When the history of clubs is fully written, let us hope that it will be
in another fashion. If it sufficiently abound in details, such a history
would be full of marvels, from the vast influences which it would
describe as arising from time to time by silent obscure growth out of
nothing, as it were. Just look at what clubs have been, and have done; a
mere enumeration is enough to recall the impression. Not to dwell on the
institutions which have made Pall Mall and its neighbourhood a
conglomerate of palaces, or on such lighter affairs as "the
Four-in-Hand," which the railways have left behind, or the "Alpine,"
whose members they carry to the field of their enjoyment: there was the
Mermaid, counting among its members Shakespeare, Raleigh, Beaumont,
Fletcher, and Jonson; then came the King's Head; the October; the
Kit-Cat; the Beef-Steak; the Terrible Calves Head; Johnson's club,
where he had Bozzy, Goldie, Burke, and Reynolds; the Poker, where Hume,
Carlyle, Ferguson, and Adam Smith took their claret.

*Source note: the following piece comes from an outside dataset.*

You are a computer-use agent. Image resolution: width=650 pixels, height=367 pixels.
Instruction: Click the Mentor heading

In these, with all their varied objects - literary, political, or
convivial - the one leading peculiarity was the powerful influence they
exercised on the condition of their times. A certain club there was with
a simple unassuming name, - differing, by the way, only in three letters
from that which would have commemorated the virtues of Bishop Jolly. The
club in question, though nothing in the eye of the country but an easy
knot of gentlemen who assembled for their amusement, cast defiance at a
sovereign prince, and shook the throne and institutions of the greatest
of modern states. But if we want to see the club culminating to its
highest pitch of power, we must go across the water and saturate
ourselves with the horrors of the Jacobin clubs, the Breton, and the
Feuillans. The scenes we will there find stand forth in eternal protest
against Johnson's genial definition in his Dictionary, where he calls a
club "an assembly of good fellows, meeting under certain conditions."

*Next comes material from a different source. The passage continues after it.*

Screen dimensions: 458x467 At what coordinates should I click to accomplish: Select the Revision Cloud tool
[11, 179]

The Structure of the Book Clubs.

There has been an addition, by no means contemptible, to the influence
exercised by these institutions on the course of events, in the Book
Clubs, or Printing Clubs as they are otherwise termed, of the present
day. They have within a few years added a department to literature. The
collector who has been a member of several may count their fruit by the
thousand, all ranging in symmetrical and portly volumes. Without
interfering either with the author who seeks in his copyrights the
reward of his genius and labour, or with the publisher who calculates on
a return for his capital, skill, and industry, the book clubs have
ministered to literary wants, which these legitimate sources of supply
have been unable to meet.

I hope no one is capable of reading so far through this book who is so
grossly ignorant as not to know that the Book Clubs are a set of
associations for the purpose of printing and distributing among their
members certain books, calculated to gratify the peculiar taste which
has brought them together and united them into a club. An opportunity
may perhaps be presently taken for indulging in some characteristic
notices of the several clubs, their members, and their acts and
monuments: in the mean time let me say a word on the utilitarian
efficiency of this arrangement - on the blank in the order of terrestrial
things which the Book Club was required to fill, and the manner in which
it has accomplished its function.

There is a class of books of which the production has in this country
always been uphill work; - large solid books, more fitted for authors and
students than for those termed the reading public at large - books which
may hence, in some measure, be termed the raw materials of literature,
rather than literature itself. They are eminently valuable; but, since
it is to the intellectual manufacturer who is to produce an article of
saleable literature that they are valuable, rather than to the general
consumer, they do not secure an extensive sale. Of this kind of
literature the staple materials are old state papers and letters - old
chronicles - specimens of poetic, dramatic, and other literature, more
valuable as vestiges of the style and customs of their age than for
their absolute worth as works of genius - massive volumes of old
divinity - disquisitions on obsolete science, and the like.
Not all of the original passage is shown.